Christopher Hill, pionero de la historia desde abajo

Traducción: Natalia López

La obra de Christopher Hill sobre la Inglaterra del siglo XVII ha sido muy influyente. En libros como El mundo trastornado recuperó la historia de radicales derrotados como los niveladores y los cavadores, y los vinculó con nuestra época.

El artículo a continuación es una reseña de Christopher Hill: The Life of a Radical Historian, de Michael Braddick (Verso Books, 2025)

 

Christopher Hill es probablemente el único historiador de la Inglaterra del siglo XVII que ha conseguido mantener un público masivo durante los últimos cincuenta años. Es poco probable que alguien en la actualidad sea capaz de igualar algo así. Su libro más famoso, El mundo trastornado (publicado por primera vez en inglés en 1972), se centraba en el Interregno, el período comprendido entre la destitución de Carlos I —posteriormente fue ejecutado— y la Restauración monárquica de 1660.

Sin embargo, los temas elegidos por Hill no fueron los reformadores de élite que anticiparon la Inglaterra liberal, burguesa y parlamentaria que finalmente prevaleció en la Gloriosa Revolución de 1688. En cambio, se centró en los radicales derrotados: librepensadores que negaban la revelación bíblica, niveladores que pedían un amplio derecho al voto, cavadores que intentaban implementar el comunismo primitivo y fanáticos que pronunciaban profecías impactantes, a veces desnudos.

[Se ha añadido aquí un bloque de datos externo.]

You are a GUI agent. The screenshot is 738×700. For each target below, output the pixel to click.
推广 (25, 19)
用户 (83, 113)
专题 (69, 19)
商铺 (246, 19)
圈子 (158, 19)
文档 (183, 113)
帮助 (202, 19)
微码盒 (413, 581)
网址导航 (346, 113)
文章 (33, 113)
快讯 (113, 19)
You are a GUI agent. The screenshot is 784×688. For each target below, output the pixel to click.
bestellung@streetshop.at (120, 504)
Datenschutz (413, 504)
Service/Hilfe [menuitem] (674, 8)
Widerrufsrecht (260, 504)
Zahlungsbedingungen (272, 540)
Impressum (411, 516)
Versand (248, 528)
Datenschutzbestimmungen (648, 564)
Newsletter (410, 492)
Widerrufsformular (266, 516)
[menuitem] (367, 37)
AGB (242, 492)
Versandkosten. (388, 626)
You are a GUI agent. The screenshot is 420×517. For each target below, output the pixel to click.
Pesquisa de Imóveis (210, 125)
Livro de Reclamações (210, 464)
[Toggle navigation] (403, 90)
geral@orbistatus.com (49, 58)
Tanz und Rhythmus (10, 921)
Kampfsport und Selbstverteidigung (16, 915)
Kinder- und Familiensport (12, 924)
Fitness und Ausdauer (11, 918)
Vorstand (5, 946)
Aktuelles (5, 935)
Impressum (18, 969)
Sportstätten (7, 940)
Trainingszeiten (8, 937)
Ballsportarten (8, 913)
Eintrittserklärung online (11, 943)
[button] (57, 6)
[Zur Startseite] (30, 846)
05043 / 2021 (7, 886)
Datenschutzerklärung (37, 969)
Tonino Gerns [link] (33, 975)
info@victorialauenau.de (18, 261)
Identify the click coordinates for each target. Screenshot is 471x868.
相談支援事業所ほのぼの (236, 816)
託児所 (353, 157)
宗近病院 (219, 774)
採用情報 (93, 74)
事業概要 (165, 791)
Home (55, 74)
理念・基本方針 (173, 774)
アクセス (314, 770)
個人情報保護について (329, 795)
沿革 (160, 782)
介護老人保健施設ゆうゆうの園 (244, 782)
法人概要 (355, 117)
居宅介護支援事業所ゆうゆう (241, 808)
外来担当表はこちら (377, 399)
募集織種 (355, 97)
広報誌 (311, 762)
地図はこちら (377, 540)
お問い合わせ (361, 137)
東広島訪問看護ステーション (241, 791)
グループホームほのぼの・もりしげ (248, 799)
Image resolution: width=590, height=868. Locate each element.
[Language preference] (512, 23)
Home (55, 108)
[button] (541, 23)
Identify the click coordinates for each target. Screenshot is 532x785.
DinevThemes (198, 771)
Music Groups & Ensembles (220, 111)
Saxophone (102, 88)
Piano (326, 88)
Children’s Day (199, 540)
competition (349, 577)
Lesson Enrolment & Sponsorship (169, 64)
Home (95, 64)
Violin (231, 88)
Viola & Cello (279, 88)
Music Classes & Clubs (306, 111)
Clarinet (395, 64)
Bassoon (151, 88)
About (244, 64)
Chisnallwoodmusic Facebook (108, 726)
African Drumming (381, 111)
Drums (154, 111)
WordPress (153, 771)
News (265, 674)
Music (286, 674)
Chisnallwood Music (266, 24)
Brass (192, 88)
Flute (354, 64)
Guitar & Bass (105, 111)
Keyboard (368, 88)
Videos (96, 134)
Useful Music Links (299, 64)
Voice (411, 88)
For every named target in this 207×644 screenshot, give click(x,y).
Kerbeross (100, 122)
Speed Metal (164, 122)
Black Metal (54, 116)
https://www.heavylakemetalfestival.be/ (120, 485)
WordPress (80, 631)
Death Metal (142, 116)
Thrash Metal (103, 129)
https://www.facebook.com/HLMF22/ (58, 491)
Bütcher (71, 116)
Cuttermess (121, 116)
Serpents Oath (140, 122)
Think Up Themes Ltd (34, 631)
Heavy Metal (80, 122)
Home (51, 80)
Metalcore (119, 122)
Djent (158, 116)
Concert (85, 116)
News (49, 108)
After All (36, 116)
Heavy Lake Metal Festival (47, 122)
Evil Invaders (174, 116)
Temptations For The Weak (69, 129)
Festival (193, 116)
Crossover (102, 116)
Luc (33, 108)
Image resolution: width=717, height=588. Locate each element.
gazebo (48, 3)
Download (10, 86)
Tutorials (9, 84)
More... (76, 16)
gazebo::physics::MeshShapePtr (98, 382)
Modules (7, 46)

El libro se sigue imprimiendo. Muchos izquierdistas posteriores, de Max Fraser a Amit Bhattacharyya, han recuperado su título (tomado de una balada inglesa de mediados de la década de 1640) hasta transformarlo casi en un eslogan para referirse a un cambio repentino y disruptivo. El compositor socialista Leon Rosselson incluso convirtió el libro de Hill nuevamente en una balada, lo que demuestra que Hill, además de inspirarse en los movimientos y la cultura populares, también podía inspirarlos.

Historia desde abajo

¿Cómo logró esta popularidad duradera? Cristopher Hill escribía una prosa viva y comprensible y fue pionero en lo que se denominó la «historia desde abajo». Abordó grandes problemas sobre las causas de los cambios históricos y encontró analogías entre el siglo XVII y su propia época.

Y lo hizo, como muestra la nueva biografía de Hill escrita por Michael Braddick, debido a la poderosa influencia liberadora del pensamiento marxista y porque se esforzó por escribir la historia en paralelo a la lucha por el socialismo de su época. El libro de Braddick está bien documentado, es fácil de leer y resulta sumamente reflexivo. Aunque discrepo en algunos aspectos de su valoración final, contiene precisamente el material necesario para entender acabadamente la obra de Hill.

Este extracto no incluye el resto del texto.